Revealing that the last segment of the Key to Time was in fact Princess Astra is a pretty cool story development though. It make so much sense that the quest should take this dark turn. Let's recap for a moment on what these pesky segments were disguised as:
1) A valuable fuel source. One has to wonder what kind of kick your space cruiser would get from popping this baby into the fuel tank. One small chunk can run an entire fleet at the best of times. What would the innate powers of the segment have added? And for that matter is jethrik environmentally friendly?
2) The core of a rocky, wet, desolate planet. Presumably no one lived on this horrid excuse for a planet. Question: so when the Daleks made it part of their "reality bomb" (in the new series story The Stolen Earth) was the segment part of the deal? I mean if Astra was reconstituted after the Doctor snaps ye olde tracer, wouldn't the planet have been too. Best to steer clear of Callufrax, the place is just trouble. Perhaps someone should put one of those warning beacons around it like they did to the Earth in Last of the Time Lords.

= = = = =

:: Required action 1 ::
List every form the Key to Time segments take in the Key to Time passage.
:: Required action 2 ::
Write out the stretch of the Key to Time passage from "Revealing that the" through "jethrik environmentally friendly?".

:: Dataset extract ::
= = = = =

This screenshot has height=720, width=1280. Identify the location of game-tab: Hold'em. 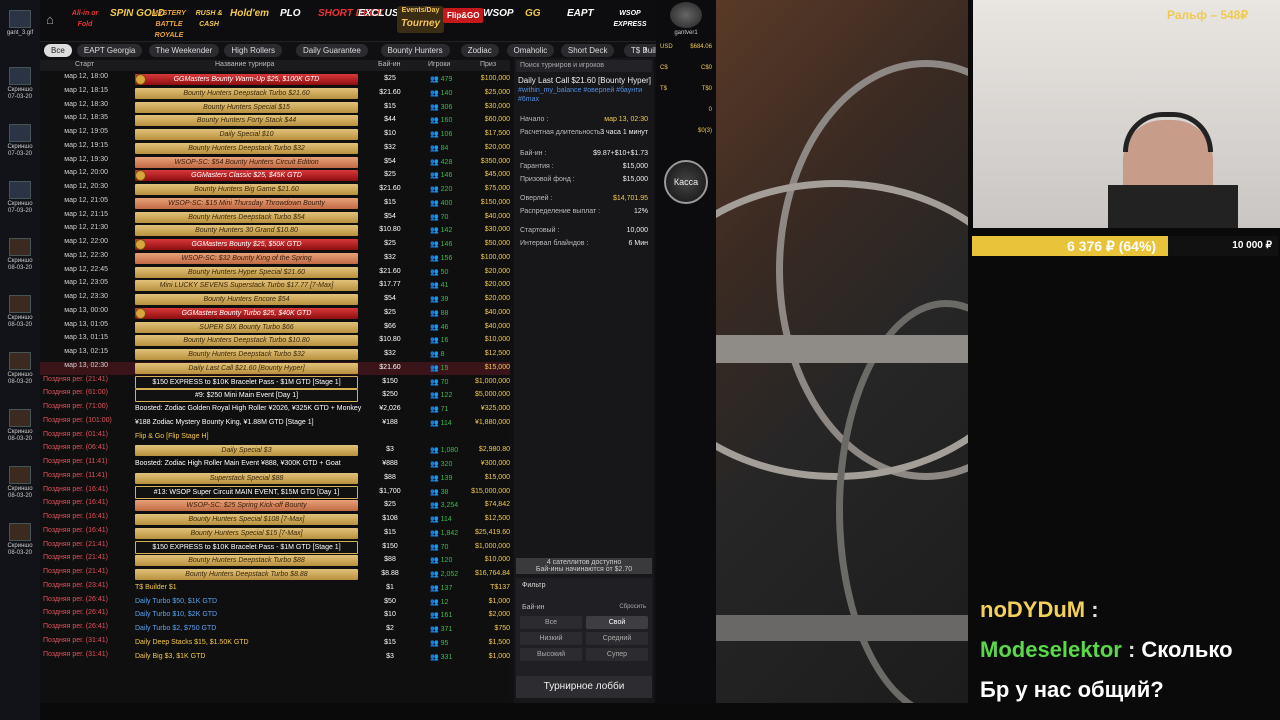
(250, 14).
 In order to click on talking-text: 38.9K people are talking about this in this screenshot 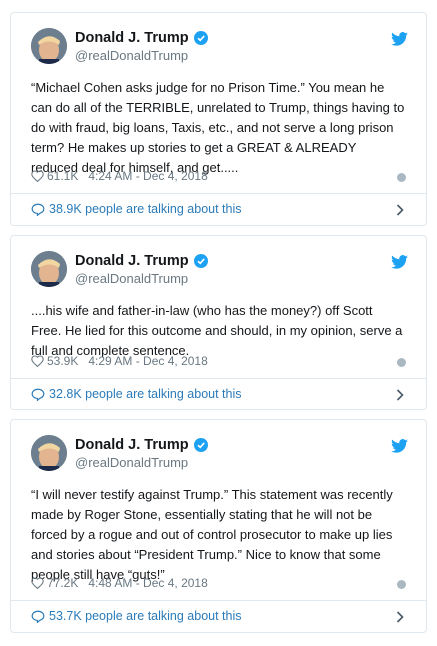, I will do `click(146, 209)`.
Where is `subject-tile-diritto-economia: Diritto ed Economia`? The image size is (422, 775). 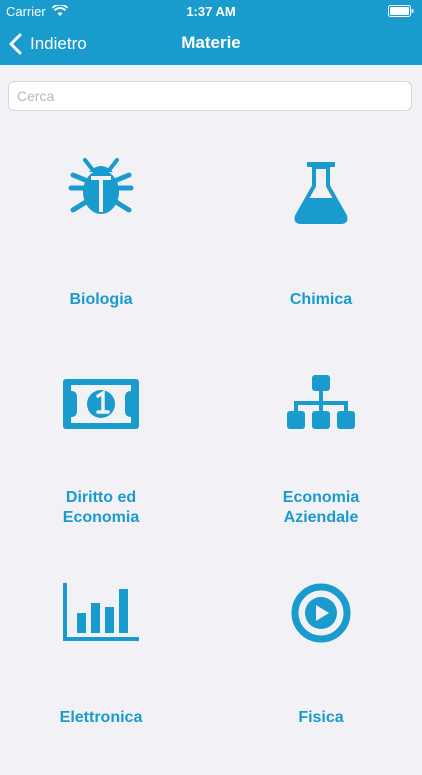 subject-tile-diritto-economia: Diritto ed Economia is located at coordinates (101, 465).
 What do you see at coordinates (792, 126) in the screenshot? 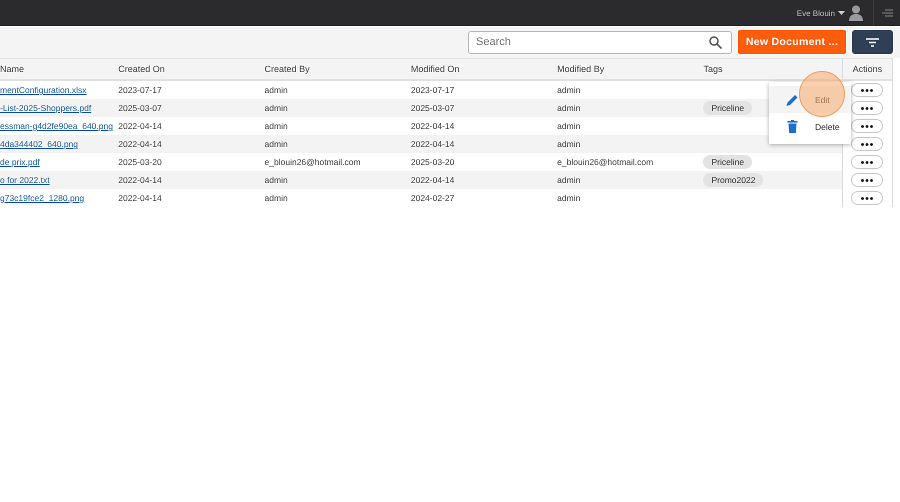
I see `trash-icon` at bounding box center [792, 126].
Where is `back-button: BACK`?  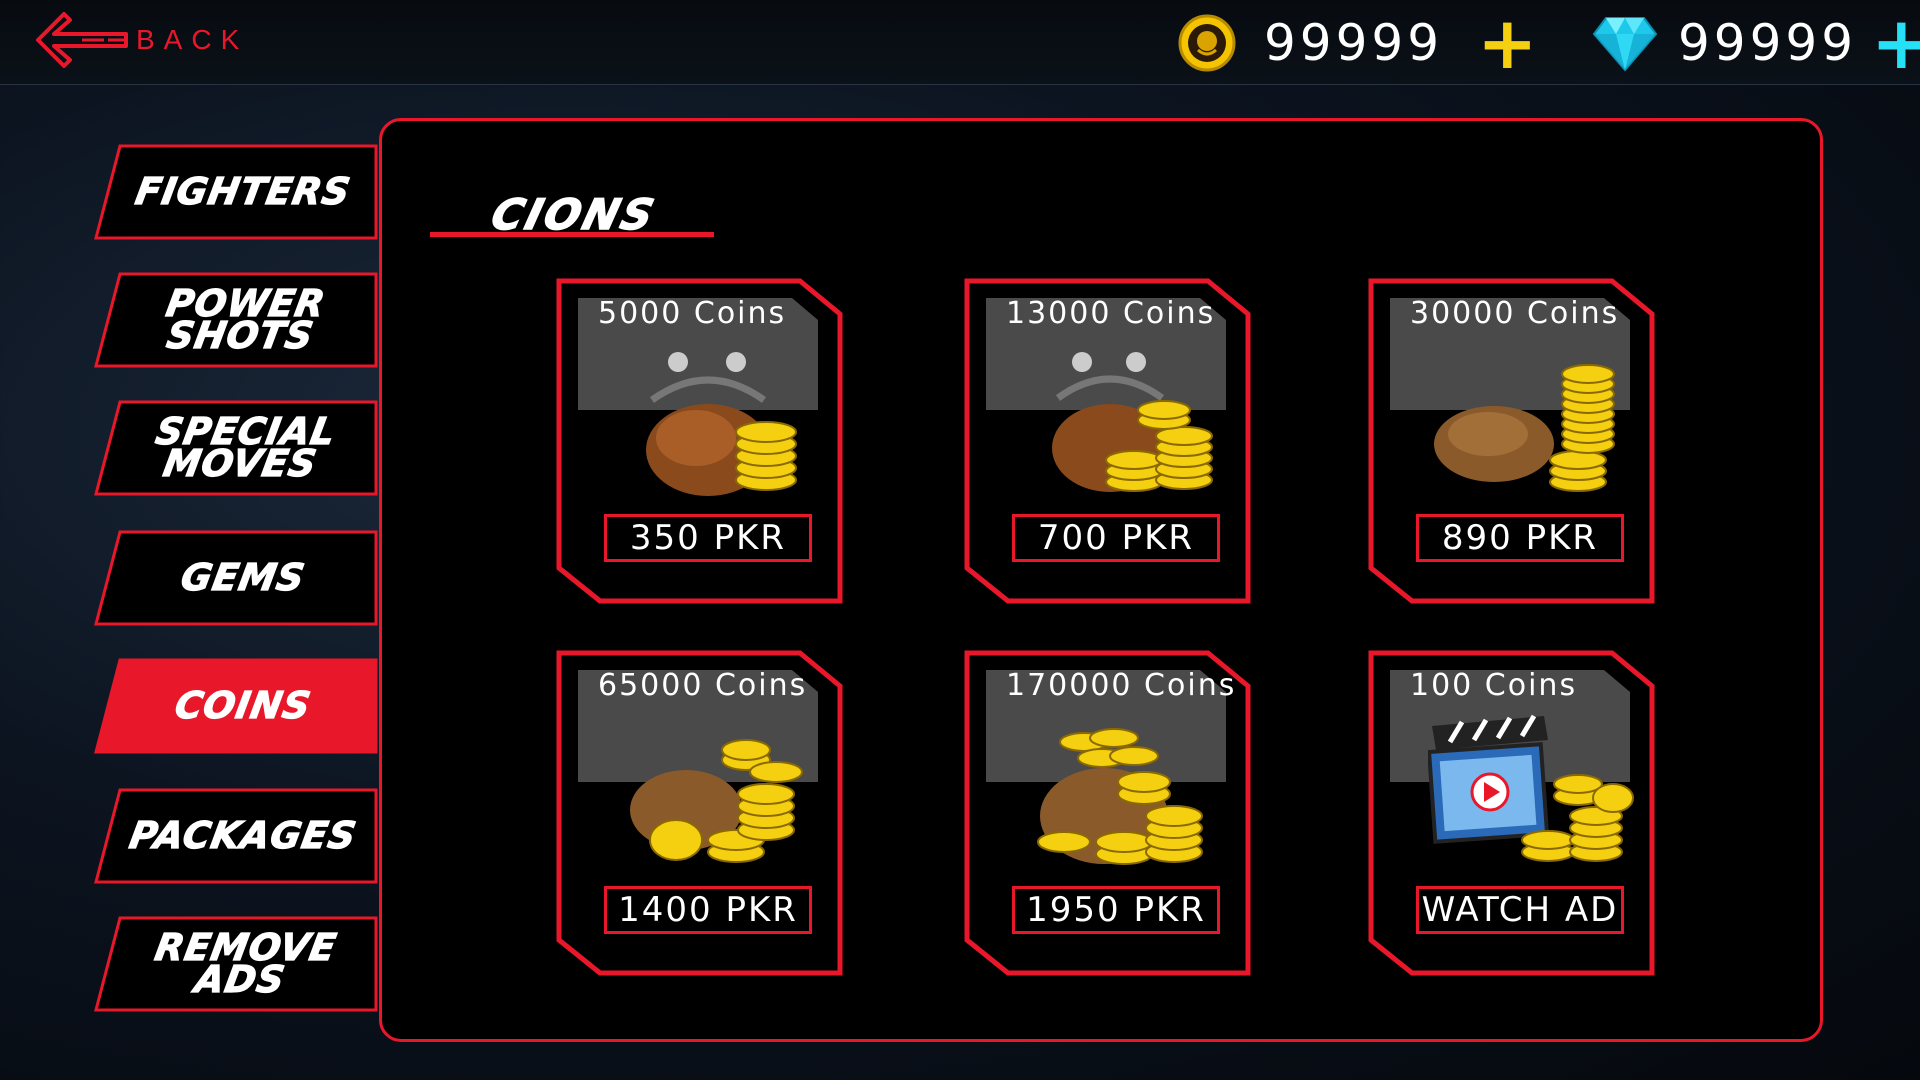 back-button: BACK is located at coordinates (141, 40).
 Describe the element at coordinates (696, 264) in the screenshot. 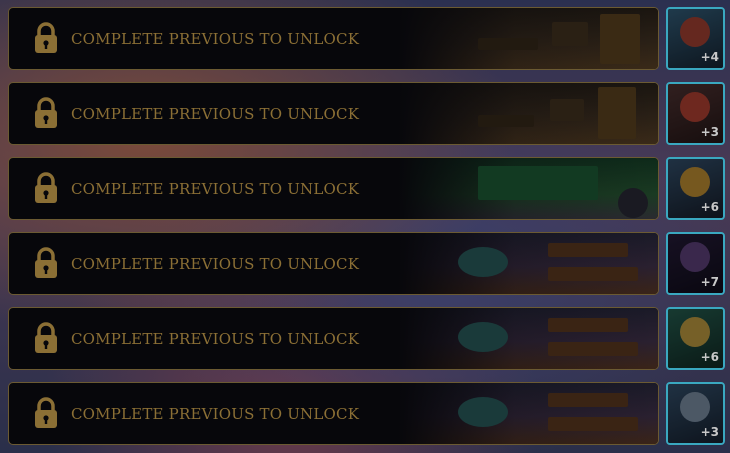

= = = = =

:: Written response 1 ::
- Princess Astra
- A valuable fuel source
- The core of a rocky, wet, desolate planet

:: Written response 2 ::
Revealing that the last segment of the Key to Time was in fact Princess Astra is a pretty cool story development though. It make so much sense that the quest should take this dark turn. Let's recap for a moment on what these pesky segments were disguised as:
1) A valuable fuel source. One has to wonder what kind of kick your space cruiser would get from popping this baby into the fuel tank. One small chunk can run an entire fleet at the best of times. What would the innate powers of the segment have added? And for that matter is jethrik environmentally friendly?